Sci-fi adventure EDGE OF TOMORROW(12: Warner) looks every inch your bog standard gung-ho alien invasion blockbuster.
Starring Tom Cruise, playing against type, it makes a hardware trolley-dash through films like Starship Troopers and Pacific Rim.
But it also has a secret weapon – a time-loop device.
Inexperienced military officer Major William Cage (Cruise) is a cowardly global PR for the Allies who’s sadistically sent to the front line in a war against an alien invasion.
Instantly killed during a terrifying D Day-style beach landing, he is transported back in time to relive his last 24 hours.
As he experiences the same battle over and over again, rather like an apocalyptic Groundhog Day, it allows him to train to become the ultimate warrior, second-guess the aliens and get to know a special forces poster girl (Emily Blunt). While the action builds to an anticlimax, at least there’s some wit amid all the banging and crashing.
> Naughty fun is on offer in THE OTHER WOMAN (12: Twentieth Century Fox), a comedy pitched squarely at the fizzy-wine brigade.
A serial dater (Cameron Diaz) finally falls for a man (Nikolaj Coster-Waldau), but is devastated when she finds out he’s married. His wife (Leslie Mann) visits her, they start up a friendship and discover that he’s cheating on both of them with yet another woman (Kate Upton).
The trio decide to get revenge and after researching his work, they establish that he’s stealing from his partners. A plan is put in motion to bring the love rat to his knees.
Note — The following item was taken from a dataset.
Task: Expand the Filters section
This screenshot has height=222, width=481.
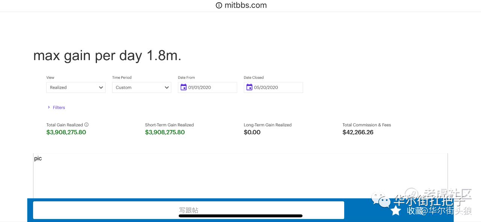Action: click(x=56, y=107)
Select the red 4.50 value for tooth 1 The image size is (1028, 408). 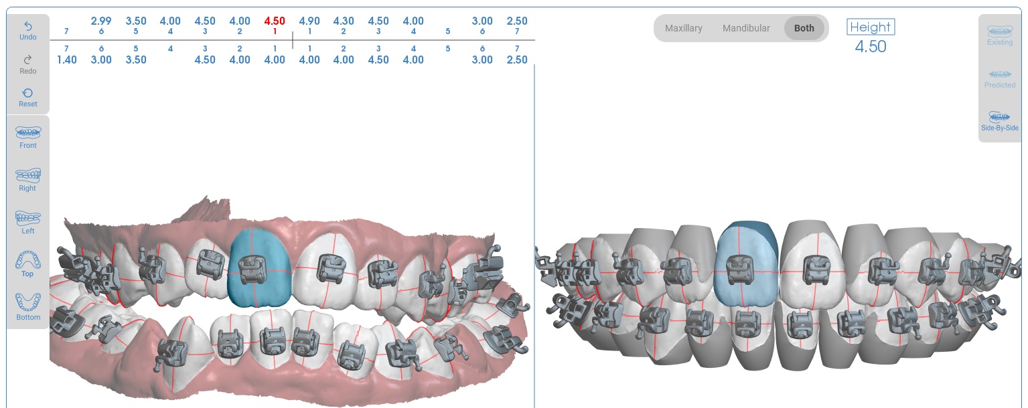274,21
Diaz takes top billing and forms a bubbly double act with Mann, generously allowing her to shine in a slapstick turn that finds her character swinging between grief and rage. On the downside, director Nick Cassavetes (The Notebook, My Sister’s Keeper) drags out the action and overcooks the finale.
> Biopic GRACE OF MONACO (PG: Warner) is a hopelessly flawed portrait of Hollywood legend Grace Kelly.
Nicole Kidman tries hard to hold things together, but she’s two decades too old to play Grace in the early days of her marriage to Prince Rainier III (Tim Roth).
She looks stiff as a designer clothes horse and fails to convey the youthful naivety that gets Grace into trouble as she struggles to adapt to her new, formal surroundings.
Director Olivier Dahan misses the finer points of the political crisis unfolding in the background as the French government seeks to put an end to the principality’s status as a tax haven.
Dahan pushes the theory that Grace smoothed things over with her hostess skills, while Alfred Hitchcock (Roger Ashton-Griffiths) tries to lure her away with a script for Marnie. The director tries to inject some urgency into proceedings, especially at the culminating banquet, but it’s about as exciting as a soggy cucumber sandwich.
> A four-year-old boy undergoing life-saving surgery briefly dies on the operating table, but is revived in HEAVEN IS FOR REAL (PG: Sony), featuring Greg Kinnear, Kelly Reilly and Thomas Haden Church. When he wakes up, he claims he visited Heaven and his story becomes unusually specific, involving things he could not possibly know.
Sold as a true story, the sermon may be difficult to swallow for many, with a tendency for the saccharine that’s hard to ignore, yet it’s a polished piece of preaching.